Bolaji Olaitan Agbede is a Nigerian banker and corporate executive who is the acting managing director and group CEO of Access Holdings since 12 February 2024, following the death of Herbert Wigwe. At the time she was appointed acting CEO, She was the company's most senior founding executive director, responsible for business support.

==Background and education==
She is a Nigerian national. She graduated with a Bachelor of Science degree in mathematics and statistics in 1990 from the University of Lagos. She went on to obtain a Master of Business Administration from Cranfield University in 2002. She is an honorary member of Chartered Institute of Management of the United Kingdom and the Chartered Institute of Personnel Management of Nigeria.

==Career==
As of March 2024, her career stretched back more than 27 years, with experience in banking operations, customer relationship management, and human resources management. Agbede began her professional career with Guaranty Trust Bank in 1992 and rose to the position of Manager in 2001. In 2003, she served as CEO of JKG Limited, a business consulting firm.

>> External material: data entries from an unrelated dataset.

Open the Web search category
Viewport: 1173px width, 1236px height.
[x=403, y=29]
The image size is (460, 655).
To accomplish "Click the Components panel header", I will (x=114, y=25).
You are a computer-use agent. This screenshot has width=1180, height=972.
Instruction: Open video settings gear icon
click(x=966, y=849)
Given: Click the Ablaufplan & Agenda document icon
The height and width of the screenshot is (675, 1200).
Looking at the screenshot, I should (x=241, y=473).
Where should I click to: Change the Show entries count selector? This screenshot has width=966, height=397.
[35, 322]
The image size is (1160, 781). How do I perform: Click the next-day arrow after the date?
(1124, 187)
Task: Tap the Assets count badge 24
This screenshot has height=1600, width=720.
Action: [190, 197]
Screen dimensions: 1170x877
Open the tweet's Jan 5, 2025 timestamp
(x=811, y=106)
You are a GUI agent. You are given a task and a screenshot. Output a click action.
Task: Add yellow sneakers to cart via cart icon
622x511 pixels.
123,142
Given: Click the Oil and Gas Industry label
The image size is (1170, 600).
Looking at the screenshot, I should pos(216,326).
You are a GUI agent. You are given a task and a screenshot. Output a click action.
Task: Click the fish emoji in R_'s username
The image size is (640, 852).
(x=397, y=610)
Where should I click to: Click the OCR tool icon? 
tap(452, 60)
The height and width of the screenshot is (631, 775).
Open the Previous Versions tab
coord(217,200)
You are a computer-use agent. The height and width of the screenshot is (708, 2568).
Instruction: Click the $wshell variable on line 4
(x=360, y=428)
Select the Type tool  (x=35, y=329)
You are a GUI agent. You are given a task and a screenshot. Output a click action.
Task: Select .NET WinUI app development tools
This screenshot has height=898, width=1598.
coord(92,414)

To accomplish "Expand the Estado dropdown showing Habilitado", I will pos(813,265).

She joined Access Bank Plc in 2003 as an Assistant General Manager and became the Group Human Resources Director in 2010, serving in that capacity until 2022.

In 2022, she was appointed the company's founding executive director, in charge of business support

Following the death of Herbert Wigwe in a helicopter crash in the United States on 9 February 2024, the board of directors of Access Bank Group (Access Holdings Plc), appointed her as the acting group CEO.